##### Extrait à lire #####

C’est la raison pour laquelle nombreux voient dans le projet de fusion entre la maternité des Lilas et l’hôpital intercommunal de Montreuil la « mort programmée des Lilas ». Il ne s’agit pas d’adosser la maternité à l’hôpital – comme c’est le cas, par exemple, pour la maternité des Bluets et l’hôpital Trousseau, où chacun garde son fonctionnement – mais d’intégrer les Lilas à l’hôpital. « Que va devenir notre projet médical? » , s’inquiète Christine Bouffard.

Créée en 1965, la maternité des Lilas comporte deux ailes : « Celle-ci, c’est le pôle planning familial et IVG, présent-t-elle en tendant le bras et en grimaçant sur le terme « pôle », maintenant si connoté. Là, c’est le pôle maternité. En bas, la salle de réunion et la salle de préparation à l’accouchement. Dans les étages, le bloc et les salles de naissance. »

Spacieuses, désertes ce matin là, elles comptent deux lits dont un très grand ou les femmes en plein travail peuvent poursuivre leurs exercices de préparation avec le père s’il le souhaite.

Illustration - Moratoire de trois mois pour la maternité des Lilas

« Ces deux pôles dans un lieu unique, c’est fondamental, souligne Marie-Laure Brival, obstétricienne chef de service à la maternité et présidente du collectif Maternité des Lilas. Ici, on ne cache pas les femmes qui viennent interrompre une grossesse. Avoir ou ne pas avoir un enfant peuvent coexister dans une vie, c’est une question de choix à un moment donné, notre travail consiste à éclairer ce choix et à l’accompagner. » Entre une garde de 24 heures et un conseil d’administration, elle prend deux heures, devant un café dans la cantine qui ouvre sur le petit jardin de la maternité, pour redire ce qui fait de ce lieu un espace symbolique du droit des femmes depuis les années 1960.

#####

> **Explorer le document**:
A. Selon l'extrait, en quelle année la maternité des Lilas a-t-elle été créée ?
B. Pour chaque affirmation, dites par oui ou par non si elle concorde avec l'extrait, puis citez mot pour mot les termes de l'extrait qui tranchent. (i) Marie-Laure Brival est obstétricienne chef de service à la maternité. (ii) Le projet consiste à adosser la maternité à l'hôpital de Montreuil en lui laissant son fonctionnement. (iii) La salle de réunion se trouve dans les étages.
Les lignes ci-dessous n'ont aucun rapport avec l'extrait.

##### Données brutes #####

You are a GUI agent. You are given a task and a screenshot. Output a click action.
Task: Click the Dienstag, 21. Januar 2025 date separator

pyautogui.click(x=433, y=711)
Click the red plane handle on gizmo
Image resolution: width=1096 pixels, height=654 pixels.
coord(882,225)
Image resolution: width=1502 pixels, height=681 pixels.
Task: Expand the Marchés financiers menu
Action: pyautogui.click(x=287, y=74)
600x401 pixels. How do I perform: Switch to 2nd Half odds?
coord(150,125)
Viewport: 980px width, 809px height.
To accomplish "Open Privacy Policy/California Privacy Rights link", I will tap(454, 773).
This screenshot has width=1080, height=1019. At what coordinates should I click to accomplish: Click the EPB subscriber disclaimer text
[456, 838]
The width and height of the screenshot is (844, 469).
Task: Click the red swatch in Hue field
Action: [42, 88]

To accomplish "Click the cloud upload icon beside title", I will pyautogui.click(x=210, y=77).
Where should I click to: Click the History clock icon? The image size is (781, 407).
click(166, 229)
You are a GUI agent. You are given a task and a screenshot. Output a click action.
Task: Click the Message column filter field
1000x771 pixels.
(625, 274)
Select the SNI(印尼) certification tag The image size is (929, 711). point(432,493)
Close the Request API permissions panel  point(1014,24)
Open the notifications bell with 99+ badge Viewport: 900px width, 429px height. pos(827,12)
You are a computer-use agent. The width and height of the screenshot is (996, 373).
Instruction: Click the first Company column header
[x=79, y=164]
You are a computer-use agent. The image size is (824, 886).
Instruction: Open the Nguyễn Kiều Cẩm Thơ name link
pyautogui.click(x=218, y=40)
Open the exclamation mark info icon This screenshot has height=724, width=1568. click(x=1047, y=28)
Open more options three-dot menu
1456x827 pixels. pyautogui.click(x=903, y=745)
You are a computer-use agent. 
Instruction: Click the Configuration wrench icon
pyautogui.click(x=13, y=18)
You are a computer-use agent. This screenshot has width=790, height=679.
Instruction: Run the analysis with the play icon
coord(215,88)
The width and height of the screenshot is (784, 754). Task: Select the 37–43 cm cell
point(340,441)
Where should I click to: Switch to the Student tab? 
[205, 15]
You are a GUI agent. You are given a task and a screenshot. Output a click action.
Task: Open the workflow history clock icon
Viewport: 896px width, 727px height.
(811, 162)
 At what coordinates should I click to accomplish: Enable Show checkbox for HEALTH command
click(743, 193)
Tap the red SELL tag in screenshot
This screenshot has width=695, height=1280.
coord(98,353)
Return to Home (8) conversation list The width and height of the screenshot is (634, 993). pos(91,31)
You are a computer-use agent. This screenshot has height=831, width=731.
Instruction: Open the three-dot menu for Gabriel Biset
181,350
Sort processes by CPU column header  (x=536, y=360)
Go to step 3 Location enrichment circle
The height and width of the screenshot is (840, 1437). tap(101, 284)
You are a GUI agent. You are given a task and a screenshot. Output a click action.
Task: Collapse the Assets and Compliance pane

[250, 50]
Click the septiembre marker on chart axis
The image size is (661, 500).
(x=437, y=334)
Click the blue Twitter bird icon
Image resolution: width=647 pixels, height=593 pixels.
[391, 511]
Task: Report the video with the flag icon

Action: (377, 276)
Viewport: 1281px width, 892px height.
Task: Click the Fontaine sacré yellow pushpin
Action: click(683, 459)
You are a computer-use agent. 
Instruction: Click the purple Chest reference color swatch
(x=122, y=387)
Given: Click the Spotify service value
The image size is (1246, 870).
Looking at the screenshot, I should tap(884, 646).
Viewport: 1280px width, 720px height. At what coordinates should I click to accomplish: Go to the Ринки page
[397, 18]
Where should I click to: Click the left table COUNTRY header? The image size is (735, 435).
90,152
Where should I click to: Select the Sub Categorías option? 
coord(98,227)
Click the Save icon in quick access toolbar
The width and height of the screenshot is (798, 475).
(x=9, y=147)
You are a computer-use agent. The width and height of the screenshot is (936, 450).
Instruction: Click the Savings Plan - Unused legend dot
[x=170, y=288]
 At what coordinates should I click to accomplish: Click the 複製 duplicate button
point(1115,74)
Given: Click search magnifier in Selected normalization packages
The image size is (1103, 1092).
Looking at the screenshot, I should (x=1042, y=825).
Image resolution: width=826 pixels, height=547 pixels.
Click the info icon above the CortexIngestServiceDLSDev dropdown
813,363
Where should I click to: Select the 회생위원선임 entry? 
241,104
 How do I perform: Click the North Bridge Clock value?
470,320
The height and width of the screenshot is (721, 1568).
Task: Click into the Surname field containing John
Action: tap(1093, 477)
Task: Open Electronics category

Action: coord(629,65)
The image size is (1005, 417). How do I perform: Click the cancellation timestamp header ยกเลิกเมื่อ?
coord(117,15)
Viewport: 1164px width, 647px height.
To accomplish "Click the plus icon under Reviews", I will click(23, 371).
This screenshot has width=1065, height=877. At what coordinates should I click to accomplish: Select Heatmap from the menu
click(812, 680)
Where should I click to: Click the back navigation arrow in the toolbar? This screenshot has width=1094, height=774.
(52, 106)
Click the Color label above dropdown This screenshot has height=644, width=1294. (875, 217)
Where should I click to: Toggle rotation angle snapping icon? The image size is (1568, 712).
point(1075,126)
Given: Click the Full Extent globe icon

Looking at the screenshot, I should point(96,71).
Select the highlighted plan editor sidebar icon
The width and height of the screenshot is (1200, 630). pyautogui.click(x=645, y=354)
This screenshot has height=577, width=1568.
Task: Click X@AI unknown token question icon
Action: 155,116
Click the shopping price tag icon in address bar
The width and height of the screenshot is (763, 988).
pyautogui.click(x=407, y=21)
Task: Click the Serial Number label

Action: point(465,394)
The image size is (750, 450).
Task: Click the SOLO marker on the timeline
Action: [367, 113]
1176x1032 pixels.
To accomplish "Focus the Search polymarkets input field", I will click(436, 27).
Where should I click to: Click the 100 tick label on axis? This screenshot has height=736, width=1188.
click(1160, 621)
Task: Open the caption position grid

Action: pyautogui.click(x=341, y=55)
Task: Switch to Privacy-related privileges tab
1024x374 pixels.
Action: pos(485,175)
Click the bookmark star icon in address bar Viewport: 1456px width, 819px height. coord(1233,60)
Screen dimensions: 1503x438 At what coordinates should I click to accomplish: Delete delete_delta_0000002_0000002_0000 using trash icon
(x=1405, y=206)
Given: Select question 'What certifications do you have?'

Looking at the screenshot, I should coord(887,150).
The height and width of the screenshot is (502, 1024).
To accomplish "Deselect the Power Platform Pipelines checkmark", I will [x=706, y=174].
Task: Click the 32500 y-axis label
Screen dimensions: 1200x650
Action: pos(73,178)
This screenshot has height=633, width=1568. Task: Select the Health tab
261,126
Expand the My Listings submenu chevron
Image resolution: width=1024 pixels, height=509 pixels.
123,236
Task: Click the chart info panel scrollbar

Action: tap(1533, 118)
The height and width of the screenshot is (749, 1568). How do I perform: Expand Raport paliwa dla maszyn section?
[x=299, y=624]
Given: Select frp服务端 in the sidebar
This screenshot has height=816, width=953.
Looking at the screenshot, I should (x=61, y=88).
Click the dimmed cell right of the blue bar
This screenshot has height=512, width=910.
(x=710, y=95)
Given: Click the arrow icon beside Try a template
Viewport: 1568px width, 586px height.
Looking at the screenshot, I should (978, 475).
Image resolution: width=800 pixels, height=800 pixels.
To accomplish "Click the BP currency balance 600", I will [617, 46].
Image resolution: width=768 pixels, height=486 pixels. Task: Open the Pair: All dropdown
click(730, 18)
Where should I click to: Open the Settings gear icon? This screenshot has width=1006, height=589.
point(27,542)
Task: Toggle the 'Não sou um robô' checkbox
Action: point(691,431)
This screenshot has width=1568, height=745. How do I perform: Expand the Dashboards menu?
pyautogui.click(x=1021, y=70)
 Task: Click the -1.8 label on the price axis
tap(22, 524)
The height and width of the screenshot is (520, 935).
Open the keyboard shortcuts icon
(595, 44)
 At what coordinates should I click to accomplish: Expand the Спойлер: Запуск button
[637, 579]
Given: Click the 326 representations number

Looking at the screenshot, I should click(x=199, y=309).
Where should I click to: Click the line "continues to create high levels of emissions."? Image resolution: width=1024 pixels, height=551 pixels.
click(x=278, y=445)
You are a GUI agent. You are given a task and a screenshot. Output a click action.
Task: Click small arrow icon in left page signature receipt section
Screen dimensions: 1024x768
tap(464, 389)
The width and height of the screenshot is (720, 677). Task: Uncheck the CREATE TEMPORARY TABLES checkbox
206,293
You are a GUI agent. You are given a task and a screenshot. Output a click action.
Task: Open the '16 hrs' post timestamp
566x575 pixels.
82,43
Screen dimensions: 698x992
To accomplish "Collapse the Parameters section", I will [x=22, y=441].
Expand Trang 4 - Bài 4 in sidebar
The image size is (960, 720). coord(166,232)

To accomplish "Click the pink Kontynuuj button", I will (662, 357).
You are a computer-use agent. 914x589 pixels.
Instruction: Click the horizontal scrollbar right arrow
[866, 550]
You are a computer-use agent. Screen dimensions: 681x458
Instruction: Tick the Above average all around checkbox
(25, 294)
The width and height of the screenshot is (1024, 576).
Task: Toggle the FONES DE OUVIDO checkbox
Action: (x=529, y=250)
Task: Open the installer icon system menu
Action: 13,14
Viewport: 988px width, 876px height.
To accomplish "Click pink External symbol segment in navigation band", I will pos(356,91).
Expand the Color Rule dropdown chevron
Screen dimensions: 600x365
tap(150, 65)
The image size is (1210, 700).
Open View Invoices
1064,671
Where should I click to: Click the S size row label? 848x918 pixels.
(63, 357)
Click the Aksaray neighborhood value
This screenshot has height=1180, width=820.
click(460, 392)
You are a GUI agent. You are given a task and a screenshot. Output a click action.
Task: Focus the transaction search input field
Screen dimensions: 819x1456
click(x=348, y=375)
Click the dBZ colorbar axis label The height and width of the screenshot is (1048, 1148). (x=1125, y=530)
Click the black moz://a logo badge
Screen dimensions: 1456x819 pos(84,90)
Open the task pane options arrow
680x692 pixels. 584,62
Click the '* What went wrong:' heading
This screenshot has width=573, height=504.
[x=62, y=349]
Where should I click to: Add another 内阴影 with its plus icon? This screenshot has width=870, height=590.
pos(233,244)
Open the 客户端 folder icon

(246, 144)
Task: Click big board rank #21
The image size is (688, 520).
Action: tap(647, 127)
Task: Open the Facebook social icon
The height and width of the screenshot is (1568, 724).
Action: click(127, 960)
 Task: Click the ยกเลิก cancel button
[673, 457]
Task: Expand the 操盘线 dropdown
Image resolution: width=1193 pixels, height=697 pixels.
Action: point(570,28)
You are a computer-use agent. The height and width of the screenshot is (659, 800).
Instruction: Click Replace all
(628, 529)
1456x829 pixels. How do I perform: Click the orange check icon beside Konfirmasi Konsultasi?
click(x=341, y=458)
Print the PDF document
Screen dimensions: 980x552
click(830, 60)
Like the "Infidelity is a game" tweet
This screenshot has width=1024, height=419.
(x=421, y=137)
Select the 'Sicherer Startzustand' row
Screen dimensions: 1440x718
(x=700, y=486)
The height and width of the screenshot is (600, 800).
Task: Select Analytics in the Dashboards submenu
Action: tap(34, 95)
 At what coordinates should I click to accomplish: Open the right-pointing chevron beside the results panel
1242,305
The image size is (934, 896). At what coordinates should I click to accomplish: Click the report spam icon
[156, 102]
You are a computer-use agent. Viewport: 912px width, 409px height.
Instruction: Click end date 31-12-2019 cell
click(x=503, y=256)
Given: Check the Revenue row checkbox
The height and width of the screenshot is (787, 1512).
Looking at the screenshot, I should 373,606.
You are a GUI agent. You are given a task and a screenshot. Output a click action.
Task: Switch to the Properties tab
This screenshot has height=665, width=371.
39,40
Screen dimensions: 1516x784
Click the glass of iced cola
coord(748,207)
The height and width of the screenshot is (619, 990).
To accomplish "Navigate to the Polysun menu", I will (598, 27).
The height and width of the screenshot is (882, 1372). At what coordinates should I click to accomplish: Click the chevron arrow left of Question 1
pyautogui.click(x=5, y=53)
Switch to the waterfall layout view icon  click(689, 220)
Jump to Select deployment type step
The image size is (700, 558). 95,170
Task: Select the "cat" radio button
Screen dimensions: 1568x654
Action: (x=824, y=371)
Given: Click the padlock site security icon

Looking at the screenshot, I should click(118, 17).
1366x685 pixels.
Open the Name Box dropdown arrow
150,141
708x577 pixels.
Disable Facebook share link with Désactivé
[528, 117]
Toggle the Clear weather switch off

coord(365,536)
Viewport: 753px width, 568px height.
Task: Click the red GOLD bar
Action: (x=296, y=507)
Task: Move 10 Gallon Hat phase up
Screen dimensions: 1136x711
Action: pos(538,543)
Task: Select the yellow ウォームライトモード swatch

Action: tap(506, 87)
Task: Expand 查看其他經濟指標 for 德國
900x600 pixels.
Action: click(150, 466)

#####

> **Corrigé de l'exercice**:
A. En 1965.

B.
(i) Oui : « obstétricienne chef de service à la maternité ».
(ii) Non : « Il ne s’agit pas d’adosser la maternité à l’hôpital » et « mais d’intégrer les Lilas à l’hôpital ».
(iii) Non : « En bas, la salle de réunion ».